───── Data for analysis ─────
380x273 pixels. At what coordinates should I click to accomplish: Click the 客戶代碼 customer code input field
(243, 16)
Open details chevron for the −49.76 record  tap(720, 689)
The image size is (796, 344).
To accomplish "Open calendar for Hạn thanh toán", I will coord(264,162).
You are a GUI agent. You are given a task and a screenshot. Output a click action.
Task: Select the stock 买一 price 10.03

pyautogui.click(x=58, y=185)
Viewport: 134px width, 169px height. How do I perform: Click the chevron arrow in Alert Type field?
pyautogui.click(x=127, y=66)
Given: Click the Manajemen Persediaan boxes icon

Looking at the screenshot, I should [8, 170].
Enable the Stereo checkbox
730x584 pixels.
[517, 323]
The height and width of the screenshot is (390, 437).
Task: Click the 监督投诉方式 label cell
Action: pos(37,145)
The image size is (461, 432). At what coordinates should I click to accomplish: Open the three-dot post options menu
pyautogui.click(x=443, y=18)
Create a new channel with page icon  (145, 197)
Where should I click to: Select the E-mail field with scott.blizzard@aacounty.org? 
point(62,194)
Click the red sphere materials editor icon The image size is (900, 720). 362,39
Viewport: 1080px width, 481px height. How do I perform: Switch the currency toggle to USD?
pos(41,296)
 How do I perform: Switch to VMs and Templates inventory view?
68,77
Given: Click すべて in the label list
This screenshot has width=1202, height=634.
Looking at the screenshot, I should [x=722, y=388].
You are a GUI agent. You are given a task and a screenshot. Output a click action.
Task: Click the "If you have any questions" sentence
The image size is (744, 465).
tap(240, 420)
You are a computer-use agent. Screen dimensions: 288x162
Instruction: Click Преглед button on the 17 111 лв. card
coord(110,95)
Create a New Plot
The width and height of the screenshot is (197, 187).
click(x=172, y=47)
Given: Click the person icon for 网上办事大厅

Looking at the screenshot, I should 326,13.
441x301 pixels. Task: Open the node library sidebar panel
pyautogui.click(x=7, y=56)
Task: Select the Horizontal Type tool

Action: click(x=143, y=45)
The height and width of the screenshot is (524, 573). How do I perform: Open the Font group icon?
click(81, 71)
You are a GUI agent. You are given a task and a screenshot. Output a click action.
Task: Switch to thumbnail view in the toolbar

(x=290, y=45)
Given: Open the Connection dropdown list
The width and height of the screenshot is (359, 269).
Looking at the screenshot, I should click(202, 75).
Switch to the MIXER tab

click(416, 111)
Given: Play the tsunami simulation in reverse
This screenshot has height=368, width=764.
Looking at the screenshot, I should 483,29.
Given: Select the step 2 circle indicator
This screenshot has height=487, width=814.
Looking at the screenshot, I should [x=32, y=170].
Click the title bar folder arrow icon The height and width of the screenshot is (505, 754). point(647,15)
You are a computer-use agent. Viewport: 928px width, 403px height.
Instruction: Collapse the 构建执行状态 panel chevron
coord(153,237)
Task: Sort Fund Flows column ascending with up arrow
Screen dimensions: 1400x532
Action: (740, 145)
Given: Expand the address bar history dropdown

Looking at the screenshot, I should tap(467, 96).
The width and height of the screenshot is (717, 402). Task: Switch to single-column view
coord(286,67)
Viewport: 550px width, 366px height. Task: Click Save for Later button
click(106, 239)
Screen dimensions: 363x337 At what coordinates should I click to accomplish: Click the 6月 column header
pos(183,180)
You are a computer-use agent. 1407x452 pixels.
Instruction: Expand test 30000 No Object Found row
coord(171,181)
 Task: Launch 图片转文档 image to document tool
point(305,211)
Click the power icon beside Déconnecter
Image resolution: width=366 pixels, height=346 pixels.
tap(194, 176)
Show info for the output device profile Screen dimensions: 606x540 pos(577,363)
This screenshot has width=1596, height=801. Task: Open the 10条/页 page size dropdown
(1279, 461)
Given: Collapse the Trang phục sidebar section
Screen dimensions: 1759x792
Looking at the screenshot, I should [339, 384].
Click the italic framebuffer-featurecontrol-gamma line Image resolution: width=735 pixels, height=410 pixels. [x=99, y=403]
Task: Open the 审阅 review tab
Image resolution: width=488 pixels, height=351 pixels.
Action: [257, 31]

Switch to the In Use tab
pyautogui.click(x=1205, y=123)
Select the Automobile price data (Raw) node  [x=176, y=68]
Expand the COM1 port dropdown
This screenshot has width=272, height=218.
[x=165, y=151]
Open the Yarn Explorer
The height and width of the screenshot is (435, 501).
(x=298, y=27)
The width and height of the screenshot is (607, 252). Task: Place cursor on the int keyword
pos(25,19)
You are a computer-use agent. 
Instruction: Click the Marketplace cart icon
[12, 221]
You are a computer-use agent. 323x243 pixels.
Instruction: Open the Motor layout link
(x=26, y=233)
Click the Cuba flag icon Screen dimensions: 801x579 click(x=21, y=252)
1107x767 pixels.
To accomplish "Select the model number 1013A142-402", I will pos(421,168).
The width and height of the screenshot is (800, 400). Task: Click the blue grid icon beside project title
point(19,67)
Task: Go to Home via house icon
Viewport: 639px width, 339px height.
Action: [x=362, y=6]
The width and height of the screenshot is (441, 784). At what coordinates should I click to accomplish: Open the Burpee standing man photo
─────
**Task description**. Show the data once more, exactly as it was written.

**Exercise response**.
380x273 pixels. At what coordinates should I click to accomplish: Click the 客戶代碼 customer code input field
(243, 16)
Open details chevron for the −49.76 record  tap(720, 689)
The image size is (796, 344).
To accomplish "Open calendar for Hạn thanh toán", I will coord(264,162).
You are a GUI agent. You are given a task and a screenshot. Output a click action.
Task: Select the stock 买一 price 10.03

pyautogui.click(x=58, y=185)
Viewport: 134px width, 169px height. How do I perform: Click the chevron arrow in Alert Type field?
pyautogui.click(x=127, y=66)
Given: Click the Manajemen Persediaan boxes icon

Looking at the screenshot, I should [8, 170].
Enable the Stereo checkbox
730x584 pixels.
[517, 323]
The height and width of the screenshot is (390, 437).
Task: Click the 监督投诉方式 label cell
Action: pos(37,145)
The image size is (461, 432). At what coordinates should I click to accomplish: Open the three-dot post options menu
pyautogui.click(x=443, y=18)
Create a new channel with page icon  (145, 197)
Where should I click to: Select the E-mail field with scott.blizzard@aacounty.org? 
point(62,194)
Click the red sphere materials editor icon The image size is (900, 720). 362,39
Viewport: 1080px width, 481px height. How do I perform: Switch the currency toggle to USD?
pos(41,296)
 How do I perform: Switch to VMs and Templates inventory view?
68,77
Given: Click すべて in the label list
This screenshot has width=1202, height=634.
Looking at the screenshot, I should [x=722, y=388].
You are a GUI agent. You are given a task and a screenshot. Output a click action.
Task: Click the "If you have any questions" sentence
The image size is (744, 465).
tap(240, 420)
You are a computer-use agent. Screen dimensions: 288x162
Instruction: Click Преглед button on the 17 111 лв. card
coord(110,95)
Create a New Plot
The width and height of the screenshot is (197, 187).
click(x=172, y=47)
Given: Click the person icon for 网上办事大厅

Looking at the screenshot, I should 326,13.
441x301 pixels. Task: Open the node library sidebar panel
pyautogui.click(x=7, y=56)
Task: Select the Horizontal Type tool

Action: click(x=143, y=45)
The height and width of the screenshot is (524, 573). How do I perform: Open the Font group icon?
click(81, 71)
You are a GUI agent. You are given a task and a screenshot. Output a click action.
Task: Switch to thumbnail view in the toolbar

(x=290, y=45)
Given: Open the Connection dropdown list
The width and height of the screenshot is (359, 269).
Looking at the screenshot, I should click(202, 75).
Switch to the MIXER tab

click(416, 111)
Given: Play the tsunami simulation in reverse
This screenshot has height=368, width=764.
Looking at the screenshot, I should 483,29.
Given: Select the step 2 circle indicator
This screenshot has height=487, width=814.
Looking at the screenshot, I should [x=32, y=170].
Click the title bar folder arrow icon The height and width of the screenshot is (505, 754). point(647,15)
You are a computer-use agent. Viewport: 928px width, 403px height.
Instruction: Collapse the 构建执行状态 panel chevron
coord(153,237)
Task: Sort Fund Flows column ascending with up arrow
Screen dimensions: 1400x532
Action: (740, 145)
Given: Expand the address bar history dropdown

Looking at the screenshot, I should tap(467, 96).
The width and height of the screenshot is (717, 402). Task: Switch to single-column view
coord(286,67)
Viewport: 550px width, 366px height. Task: Click Save for Later button
click(106, 239)
Screen dimensions: 363x337 At what coordinates should I click to accomplish: Click the 6月 column header
pos(183,180)
You are a computer-use agent. 1407x452 pixels.
Instruction: Expand test 30000 No Object Found row
coord(171,181)
 Task: Launch 图片转文档 image to document tool
point(305,211)
Click the power icon beside Déconnecter
Image resolution: width=366 pixels, height=346 pixels.
tap(194, 176)
Show info for the output device profile Screen dimensions: 606x540 pos(577,363)
This screenshot has width=1596, height=801. Task: Open the 10条/页 page size dropdown
(1279, 461)
Given: Collapse the Trang phục sidebar section
Screen dimensions: 1759x792
Looking at the screenshot, I should [339, 384].
Click the italic framebuffer-featurecontrol-gamma line Image resolution: width=735 pixels, height=410 pixels. [x=99, y=403]
Task: Open the 审阅 review tab
Image resolution: width=488 pixels, height=351 pixels.
Action: [257, 31]

Switch to the In Use tab
pyautogui.click(x=1205, y=123)
Select the Automobile price data (Raw) node  [x=176, y=68]
Expand the COM1 port dropdown
This screenshot has width=272, height=218.
[x=165, y=151]
Open the Yarn Explorer
The height and width of the screenshot is (435, 501).
(x=298, y=27)
The width and height of the screenshot is (607, 252). Task: Place cursor on the int keyword
pos(25,19)
You are a computer-use agent. 
Instruction: Click the Marketplace cart icon
[12, 221]
You are a computer-use agent. 323x243 pixels.
Instruction: Open the Motor layout link
(x=26, y=233)
Click the Cuba flag icon Screen dimensions: 801x579 click(x=21, y=252)
1107x767 pixels.
To accomplish "Select the model number 1013A142-402", I will pos(421,168).
The width and height of the screenshot is (800, 400). Task: Click the blue grid icon beside project title
point(19,67)
Task: Go to Home via house icon
Viewport: 639px width, 339px height.
Action: [x=362, y=6]
The width and height of the screenshot is (441, 784). At what coordinates should I click to accomplish: Open the Burpee standing man photo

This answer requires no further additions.